- **Directions**:
From the passage on PM2.5 concentration prediction, copy word for word the stretch starting with "Once the noise" and going on through "each battery estimation.".

-- Start of Excerpt provided --

Once the noise statistics are not accurate, the PM2.5 concentration prediction based on Kalman method will be inaccurate or even unstable. For this problem, Dai et al. 24 uses adaptive Kalman filter to estimate battery temperature. Liu and Partovibakhsh 25 studies adaptive unscented Kalman filter to estimate the state of lithium battery. This method uses covariance matching technology to adjust the noise covariance adaptively, which makes state of charge (SoC) estimation with high accuracy. Xiong et al. 26 uses the adaptive extended Kalman filter to realize the accurate SOC estimation of battery pack and ensure the accuracy of each battery estimation.
In addition, in the process of PM2.5 concentration prediction. The statistical noise is usually assumed to be zero mean Gaussian white noise. In actual situation, the assumption is difficult to realize. Because the actual environment is complex and changeable, it is easy to be affected by external interference, which leads to the deviation of noise distribution, and affects the prediction accuracy. For this problem, an adaptive unscented Kalman filter based on support vector regression is proposed and applied in the area of PM2.5 concentration prediction and on-line noise estimation. The prediction accuracy of atmospheric PM2.5 concentration is improved from two aspects in this paper. Firstly, a framework of state equation based on support vector regression (SVR) is constructed. The framework of the model takes advantage of the SVR which can be used to do regression under the condition of small samples, and the kernel function can be used to solve the nonlinear problems. The SVR method avoids the shortcomings of model over fitting. Secondly, for the randomness and uncertainty of PM2.5 concentration, an adaptive unscented Kalman filter (AUKF) is used to update the status continuously, and this method can predict the atmospheric PM2.5 concentration when the noise statistics are incorrect or incorrect Gaussian. Then, the proposed method is compared with SVR-UKF. The simulation results show that the noise is estimated adaptively when the noise statistics of atmospheric PM2.5 model is incorrect or exactly Gaussian. The accuracy and stability of the proposed method are proved. Finally, the proposed method is compared with SVR-UKF, AR-Kalman, AR and BP method. The simulation results prove the proposed method is more accurate in predicting PM2.5 concentration.

-- End of Excerpt provided --
-- Start of Supplied information --

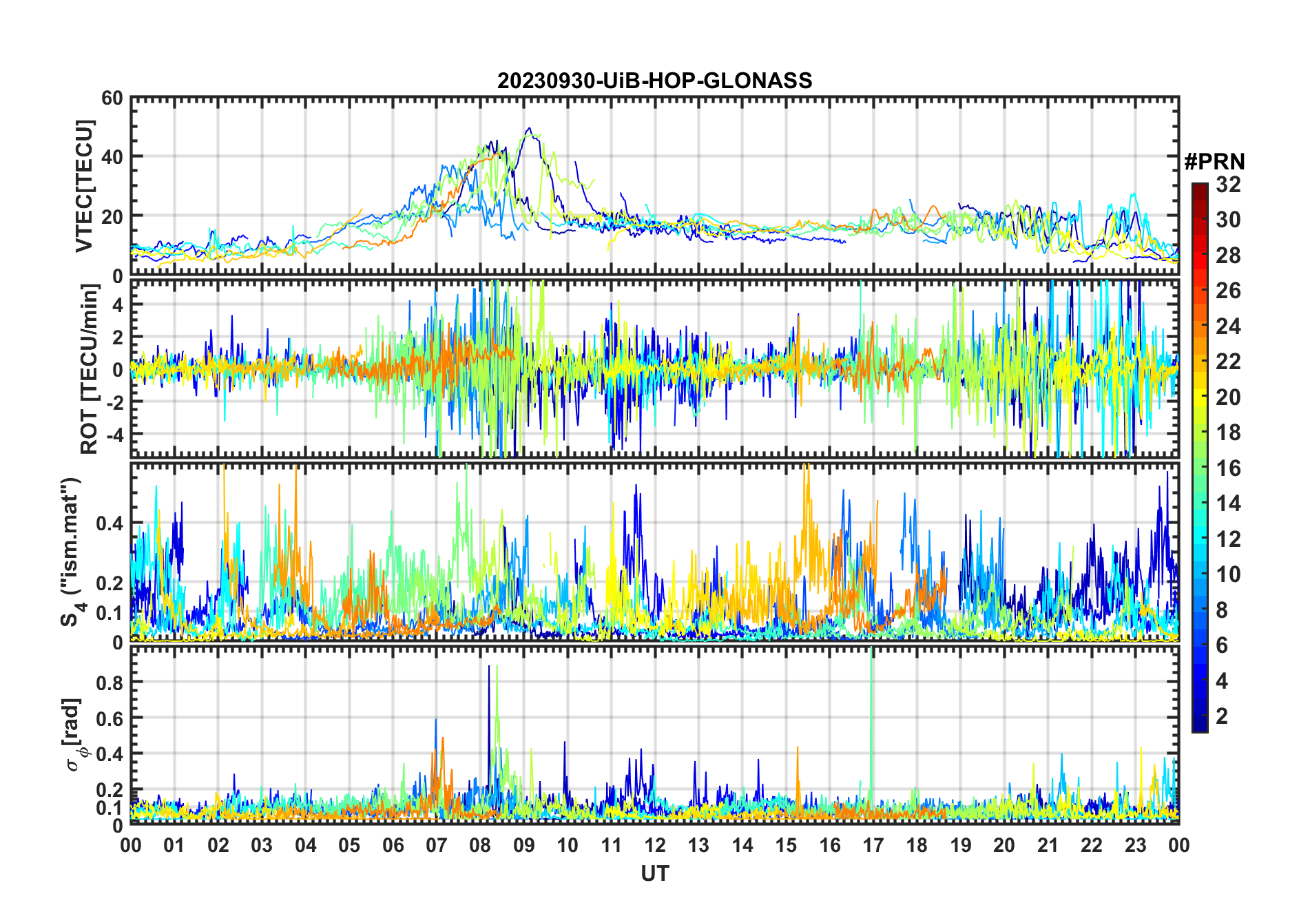Click colorbar tick label 2

1222,716
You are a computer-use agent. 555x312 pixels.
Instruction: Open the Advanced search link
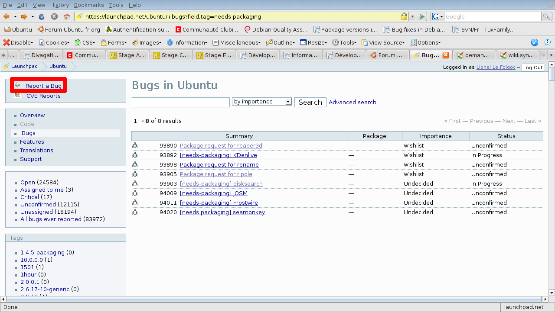352,102
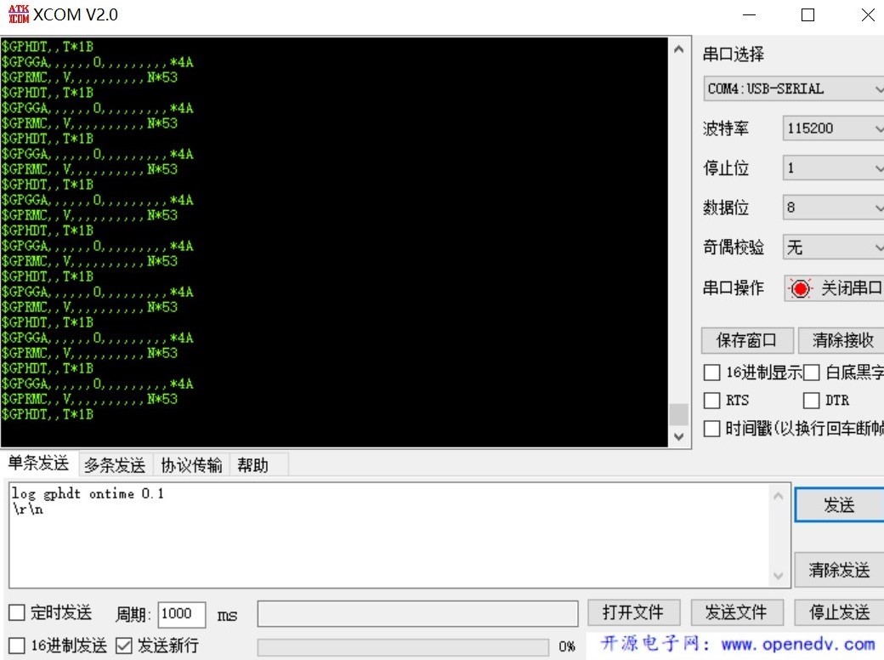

-- End of Supplied information --

- **Solution**:
Once the noise statistics are not accurate, the PM2.5 concentration prediction based on Kalman method will be inaccurate or even unstable. For this problem, Dai et al. 24 uses adaptive Kalman filter to estimate battery temperature. Liu and Partovibakhsh 25 studies adaptive unscented Kalman filter to estimate the state of lithium battery. This method uses covariance matching technology to adjust the noise covariance adaptively, which makes state of charge (SoC) estimation with high accuracy. Xiong et al. 26 uses the adaptive extended Kalman filter to realize the accurate SOC estimation of battery pack and ensure the accuracy of each battery estimation.